Categories: Wellness

20 Years after America Is Dying Slowly

How a hip-hop masterpiece helped a community face a growing threat.

Photo courtesy NBC

Two decades ago marked the first time in 16 years that the number of AIDS cases in the United States had dropped. Yet with that disclosure from the Centers for Disease Control came the sad news that HIV cases among drug-using heterosexuals, women and minorities were on the rise.

Amid this climate surfaced an album called America Is Dying Slowly intended to heighten awareness of the epidemic specifically among African American men. It was released in 1996 by the nonprofit Red Hot Organization, whose mission is to fight HIV/AIDS through pop culture. The album, which celebrates its twentieth anniversary this year, was hailed by critics as a masterpiece.

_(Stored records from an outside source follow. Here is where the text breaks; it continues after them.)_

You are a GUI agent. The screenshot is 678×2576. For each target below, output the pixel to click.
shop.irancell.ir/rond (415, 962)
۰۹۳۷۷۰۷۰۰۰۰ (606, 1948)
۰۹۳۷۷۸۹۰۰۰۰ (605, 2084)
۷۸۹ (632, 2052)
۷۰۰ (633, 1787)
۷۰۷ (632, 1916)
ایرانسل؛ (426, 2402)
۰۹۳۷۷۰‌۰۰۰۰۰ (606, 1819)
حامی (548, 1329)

“The real success of that record was that the title song — an acronym for AIDS — became a public service announcement on urban and hip-hop radio,” says John Carlin, Executive Producer of the album and Co-Founder of Red Hot. He tells Metrosource: “It was really hard to get people in the hip-hop community to talk about AIDS primarily because there was so much of a stigma around homosexuality in that era. It was perceived as a gay disease, and there were feelings among people of color that AIDS was a disease created by the government to kill black people.”

The album showcased some 30 major artists — many of whom remain recognized as leaders in the genre, including Wu-Tang Clan, Coolio and Common (who this year starred in the Fox adaptation of The Wiz, pictured). The online music site HipHopDX recently called the collection “one of the most socially conscious recordings in hip-hop’s history.”

The album’s release followed the 1995 death of Eazy-E, whose diagnosis with AIDS and subsequent death were chronicled in the critically acclaimed 2015 film Straight Outta Compton. At the time, Carlin says, Eazy-E’s death changed the perception of HIV/AIDS from “something in the closet to something that this community needed to deal with.” The unprecedented collaboration of such boldface industry stars fueled Red Hot’s campaign to raise awareness and funds to support organizations such as ACT UP and T.A.G., the Treatment Action Group.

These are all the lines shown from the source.